━━━ Data listing ━━━

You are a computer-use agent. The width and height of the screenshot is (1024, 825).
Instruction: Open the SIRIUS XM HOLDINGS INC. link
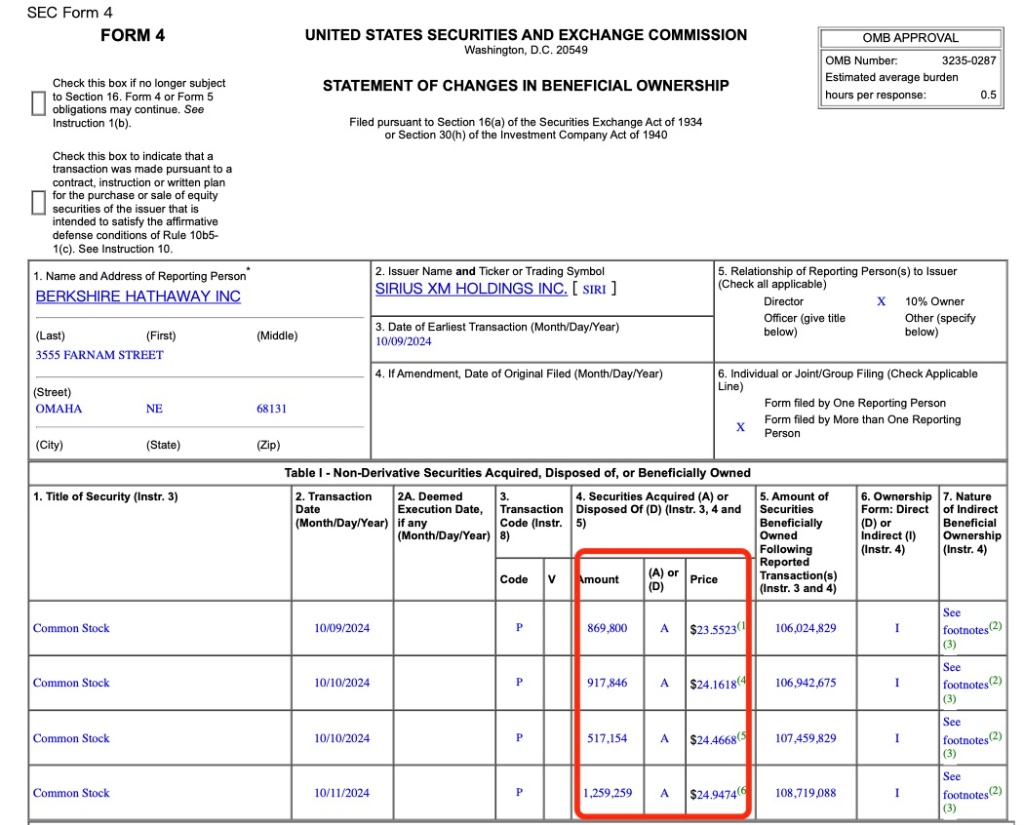tap(471, 288)
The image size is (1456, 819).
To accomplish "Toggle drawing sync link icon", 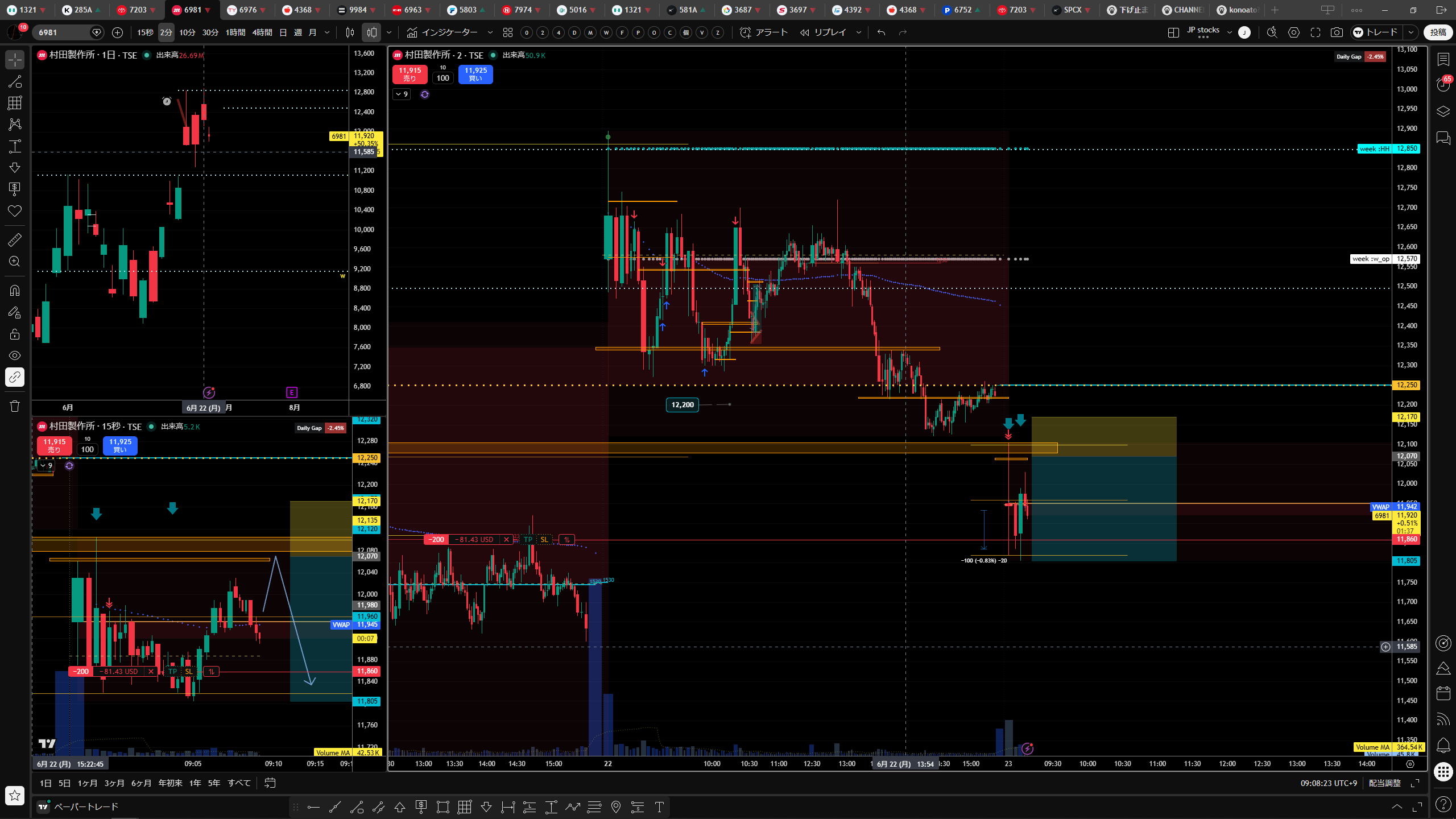I will coord(15,377).
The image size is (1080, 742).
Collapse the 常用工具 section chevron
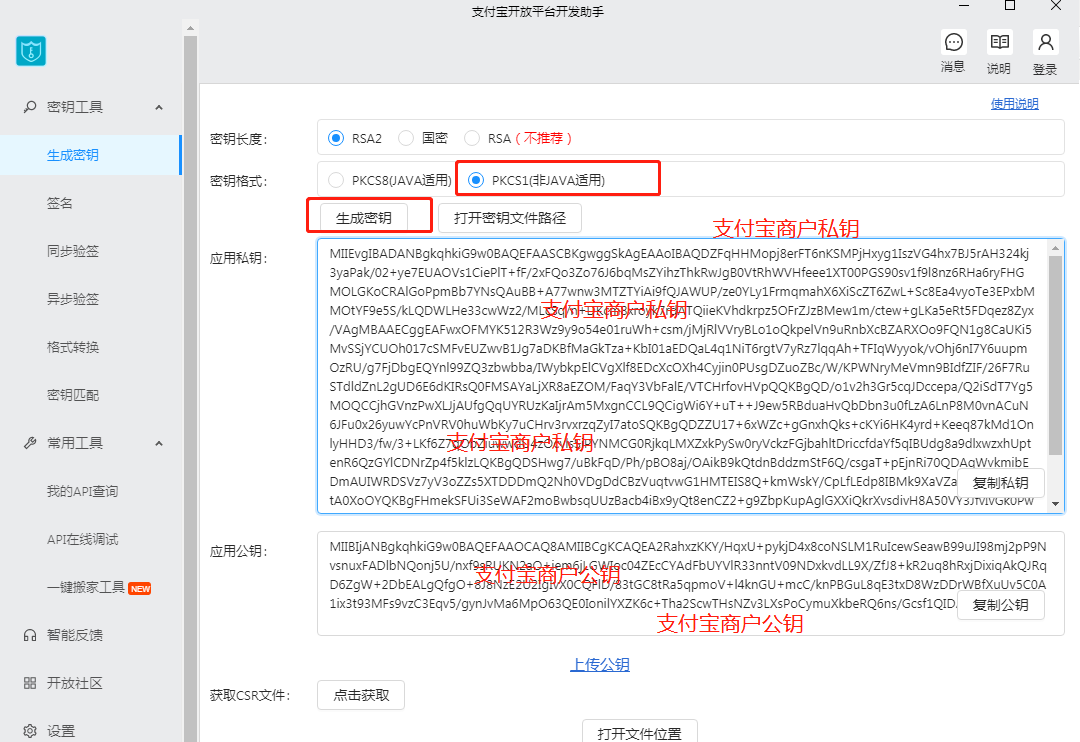pyautogui.click(x=159, y=443)
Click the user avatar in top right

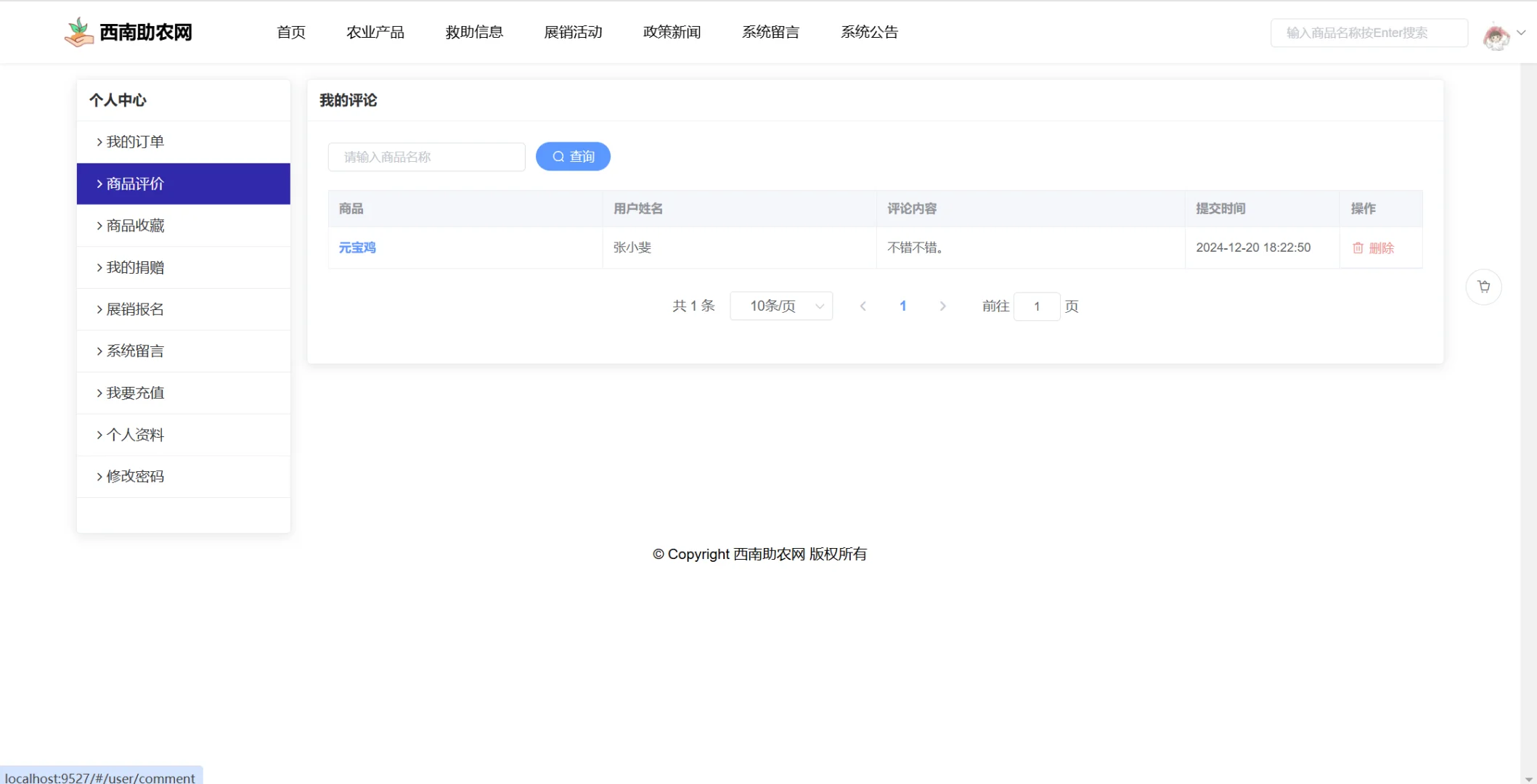coord(1495,33)
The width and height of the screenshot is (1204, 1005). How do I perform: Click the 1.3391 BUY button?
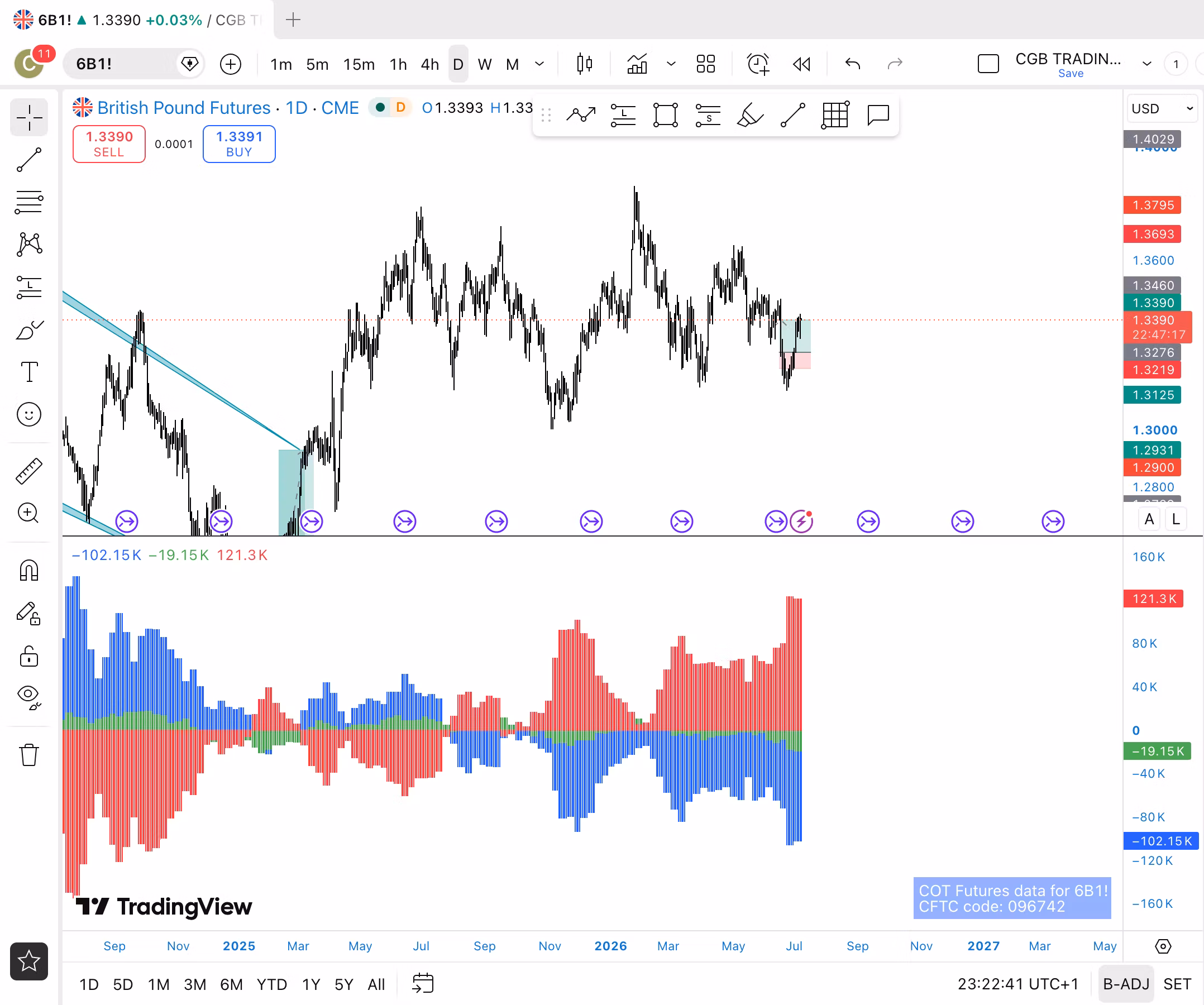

━━━

> _Task_: Could you retype the data from the line containing "The image size is (1080, 742)." through the end of the data, leaving out the pictures?

> _Written answer_:
The image size is (1080, 742).
Collapse the 常用工具 section chevron
pyautogui.click(x=159, y=443)
Click the user avatar in top right

coord(1495,33)
The width and height of the screenshot is (1204, 1005). How do I perform: Click the 1.3391 BUY button?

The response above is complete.